Morris & Co. Wallpaper Bedroom by No Feature Walls
The June Edit

via No Feature Walls


As our industry moves toward lifting up more BIPOC small artists and brands, I’ve been lucky enough to discover some incredible makers who weren’t previously on my radar. Not only do I hope to bring their work into my own home, but I can’t wait to start sourcing more pieces from Black-owned shops within my client work. At the moment, I’ve got my eye on these woven baskets by Nomadic Citizen and this artwork by Monica Lewis for an upcoming project. Both brands are currently sold out of most pieces, but you better believe I’ll be first in line once more inventory becomes available.

via Nomadic Citizen

via Monica Lewis


There’s never been a more important time for education on race and Black history, and we’re so lucky to have endless resources right at our fingertips. I’m such an avid podcast listener, and two series that have been incredibly helpful in framing both white privilege and Black history are Scene On season two Seeing White and 1619 by the New York Times. Both series are anything but “light” listens, but I promise you’ll walk away with an eye-opening perspective.

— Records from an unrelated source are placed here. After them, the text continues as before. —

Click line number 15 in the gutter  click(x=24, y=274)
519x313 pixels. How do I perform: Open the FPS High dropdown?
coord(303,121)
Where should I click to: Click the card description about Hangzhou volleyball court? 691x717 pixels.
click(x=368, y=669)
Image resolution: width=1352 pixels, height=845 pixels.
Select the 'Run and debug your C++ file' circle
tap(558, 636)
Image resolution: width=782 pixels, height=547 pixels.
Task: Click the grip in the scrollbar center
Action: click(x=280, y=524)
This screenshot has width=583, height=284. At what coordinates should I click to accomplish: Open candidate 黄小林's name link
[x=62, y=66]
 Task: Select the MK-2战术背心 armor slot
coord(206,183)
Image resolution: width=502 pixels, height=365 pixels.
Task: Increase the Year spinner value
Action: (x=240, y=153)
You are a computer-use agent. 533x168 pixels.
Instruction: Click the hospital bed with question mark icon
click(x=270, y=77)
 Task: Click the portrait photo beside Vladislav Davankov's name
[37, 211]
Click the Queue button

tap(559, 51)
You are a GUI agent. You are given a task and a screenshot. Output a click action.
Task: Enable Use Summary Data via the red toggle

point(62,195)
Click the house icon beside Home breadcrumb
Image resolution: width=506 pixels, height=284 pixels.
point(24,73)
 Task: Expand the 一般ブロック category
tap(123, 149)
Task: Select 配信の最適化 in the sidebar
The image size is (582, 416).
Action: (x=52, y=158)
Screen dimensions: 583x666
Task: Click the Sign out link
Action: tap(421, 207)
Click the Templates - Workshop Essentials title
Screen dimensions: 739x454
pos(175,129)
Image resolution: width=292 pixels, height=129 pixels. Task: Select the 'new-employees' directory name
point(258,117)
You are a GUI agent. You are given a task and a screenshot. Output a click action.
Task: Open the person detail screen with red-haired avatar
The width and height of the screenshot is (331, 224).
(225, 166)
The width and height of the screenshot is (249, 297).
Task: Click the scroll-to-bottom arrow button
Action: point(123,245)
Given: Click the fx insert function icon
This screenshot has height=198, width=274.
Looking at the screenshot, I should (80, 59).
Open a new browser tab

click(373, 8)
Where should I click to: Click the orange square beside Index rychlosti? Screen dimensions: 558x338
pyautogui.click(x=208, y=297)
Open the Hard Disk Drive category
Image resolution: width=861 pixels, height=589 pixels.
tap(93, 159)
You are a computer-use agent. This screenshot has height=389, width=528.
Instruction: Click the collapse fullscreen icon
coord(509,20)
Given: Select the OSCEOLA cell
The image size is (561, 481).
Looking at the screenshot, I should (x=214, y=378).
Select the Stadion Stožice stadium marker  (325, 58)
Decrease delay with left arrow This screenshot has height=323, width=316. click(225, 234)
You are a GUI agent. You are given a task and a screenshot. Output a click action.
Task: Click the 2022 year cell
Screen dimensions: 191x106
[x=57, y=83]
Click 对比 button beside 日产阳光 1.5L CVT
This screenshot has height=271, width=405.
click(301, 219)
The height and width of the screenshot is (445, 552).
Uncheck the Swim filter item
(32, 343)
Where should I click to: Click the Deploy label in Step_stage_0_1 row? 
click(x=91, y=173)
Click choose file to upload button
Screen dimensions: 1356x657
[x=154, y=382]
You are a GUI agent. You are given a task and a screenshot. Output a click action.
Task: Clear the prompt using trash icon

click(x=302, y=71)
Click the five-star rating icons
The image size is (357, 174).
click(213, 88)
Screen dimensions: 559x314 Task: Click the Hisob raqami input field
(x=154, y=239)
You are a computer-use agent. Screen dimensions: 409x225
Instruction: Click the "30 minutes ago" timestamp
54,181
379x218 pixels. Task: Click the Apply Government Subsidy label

In our household, we’re also working to actively talk about racism and the recent events in Minneapolis with our small boys. Two things that are helping us shape the conversation are these helpful downloads and educators:


This past Sunday, we celebrated Father’s Day with a low-key trip to the lake that included this lemon cake (picked by our boys!) and yeti coolers for our favorite dads. We also gifted these swim trunks for my husband’s new hobby of swimming across our local Minneapolis lake AND surprised him with a new pair of kicks. He’s not usually one for gifts in the “clothes and shoes” category, but sometimes you come across the coolest sneakers and just have to go for it!

PS: While Father’s Day has officially come and gone, I’ve rounded up my favorite dad picks for any belated gift givers or birthday ideas down the line.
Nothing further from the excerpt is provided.